Mas, em um caso mais recente e que causou muita repercussão, é difícil argumentar a favor. John Terry, zagueiro e capitão da equipe inglesa, de 35 anos, não terá seu contrato renovado para a próxima temporada. Ele, que completou 20 anos de Chelsea em 2015 (contando categorias de base), esteve na seleção da última Premier League, mostrando que ainda tem muito vigor físico e, tecnicamente, segue demonstrando muito talento. Foi responsável por comandar a melhor defesa da competição, atuando ao lado de um inconstante Gary Cahill (que também esteve no onze ideal da PL, sem muita justiça)
A temporada 2015/16 chegou e trouxe muitos problemas para o Chelsea. Lesões, baixo rendimento de todo o elenco e evidentes problemas de comando que resultaram na demissão de José Mourinho e em uma péssima campanha na Premier League. E, é claro que em meio a tantas complicações, Terry não passou batido. Teve más atuações, falhas individuais e foi ofuscado por Kurt Zouma, que esteve melhor em relação ao veterano na maioria das partidas em que jogou. Isso tudo seria um argumento sólido para sustentar sua saída, correto? Não.
Como já dito, o Chelsea versão 2015/16 foi um grande desastre, especialmente durante o período pré-Hiddink. E, ao enumerar os problemas táticos da equipe, é possível fazer uma lista, mas aqui serão tocados os dois pontos mais importantes. Nas laterais, existe uma grande inconstância, especialmente com Ivanovic. que faz a pior temporada de sua carreira. A outra questão são os volantes. Matic sempre se destacou por seu poder de desarme e movimentação sem a bola, fechando bem os espaços e apresentando muita inteligência para prever a conclusão das jogadas adversárias. Mas, na versão atual, isso se perdeu. O jogador tornou-se afoito na saída de jogo, sua recomposição geralmente é lenta e os desarmes estão cada vez mais ausentes. Seu companheiro de posição, Fàbregas, sempre teve dificuldades ao cumprir um papel tático mais voltado para a marcação, e esse fator se segue. Porém, ao tentar ser mais presente no campo defensivo, teve seu talento ofensivo desperdiçado. Assim, figuras limitadas como Mikel e Ramires (já transferido para a China), tornaram-se constantes na equipe titular e, mesmo fazendo o básico, não deixaram de comprometer.
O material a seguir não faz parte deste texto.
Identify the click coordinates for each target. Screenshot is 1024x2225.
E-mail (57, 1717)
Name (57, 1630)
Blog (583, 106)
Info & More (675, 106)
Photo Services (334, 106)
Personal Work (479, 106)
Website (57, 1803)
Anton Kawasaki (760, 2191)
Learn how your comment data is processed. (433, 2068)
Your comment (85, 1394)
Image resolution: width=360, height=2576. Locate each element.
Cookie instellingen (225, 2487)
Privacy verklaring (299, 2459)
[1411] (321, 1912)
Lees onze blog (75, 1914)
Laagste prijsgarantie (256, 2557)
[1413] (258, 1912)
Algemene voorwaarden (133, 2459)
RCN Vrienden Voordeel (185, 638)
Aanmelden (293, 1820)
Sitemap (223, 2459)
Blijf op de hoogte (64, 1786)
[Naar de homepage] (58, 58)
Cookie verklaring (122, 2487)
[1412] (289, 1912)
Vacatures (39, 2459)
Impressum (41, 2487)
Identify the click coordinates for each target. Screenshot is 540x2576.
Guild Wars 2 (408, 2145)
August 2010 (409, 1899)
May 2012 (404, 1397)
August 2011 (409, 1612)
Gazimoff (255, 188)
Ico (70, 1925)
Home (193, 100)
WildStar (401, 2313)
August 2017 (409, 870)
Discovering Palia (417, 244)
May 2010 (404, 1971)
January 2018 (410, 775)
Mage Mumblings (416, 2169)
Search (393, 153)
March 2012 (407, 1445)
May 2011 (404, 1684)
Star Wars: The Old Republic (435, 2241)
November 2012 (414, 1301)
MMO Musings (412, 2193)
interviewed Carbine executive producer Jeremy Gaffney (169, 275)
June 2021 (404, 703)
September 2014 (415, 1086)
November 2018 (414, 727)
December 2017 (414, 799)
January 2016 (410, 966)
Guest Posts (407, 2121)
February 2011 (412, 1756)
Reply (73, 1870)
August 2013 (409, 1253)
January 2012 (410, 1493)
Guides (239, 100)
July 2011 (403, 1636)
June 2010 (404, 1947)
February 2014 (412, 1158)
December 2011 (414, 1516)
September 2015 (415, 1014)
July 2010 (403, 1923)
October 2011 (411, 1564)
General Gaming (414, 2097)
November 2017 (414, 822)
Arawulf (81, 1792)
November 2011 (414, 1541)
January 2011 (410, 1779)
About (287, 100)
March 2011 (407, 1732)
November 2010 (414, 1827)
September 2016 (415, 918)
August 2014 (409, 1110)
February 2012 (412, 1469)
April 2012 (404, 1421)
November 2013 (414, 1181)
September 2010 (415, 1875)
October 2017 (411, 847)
E, dessa forma, os zagueiros acabam tendo que se desdobrar, hora para cobrir laterais, hora para tentar antecipar jogadas e arriscar um espaço considerável em sua área. Terry é um zagueiro de sobra, enfrentando dificuldades para antecipação e cobertura, já que, com sua idade, a velocidade se perdeu consideravelmente. Ou seja: se o jogador cometeu algumas falhas, é necessário observar a origem do problema e buscar a correção de erros primordiais. Culpar uma peça individual pela conclusão de determinada jogada é um recurso muito simples e preguiçoso.
Com a chegada de Hiddink, os Blues voltaram a ter uma maior disciplina tática, que se assemelha ao time de 2014/15, que gostava de marcar pressão e não comprometia muito o espaço defensivo. É claro que algumas ideias do holandês não foram bem amadurecidas, mas o caminho é esse. Com a melhora tática, é óbvio que, em termos de atuações, melhoras foram observadas. Ivanovic e Azpilicueta melhoraram (especialmente o primeiro), Mikel serviu como suporte para Matic, que atuou, muitas vezes, com mais liberdade, e as pontas, que recentemente vem sendo ocupadas por Pedro e Willian, prestam um ótimo serviço defensivamente. Assim, Terry voltou a atuar bem, mesmo que tenha sido atrapalhado por lesões. Ao lado do centroavante, a posição do zagueiro é a que mais depende de uma equipe em pleno funcionamento pois, caso o contrário, haverá uma sobrecarga muito grande e as falhas serão inevitáveis.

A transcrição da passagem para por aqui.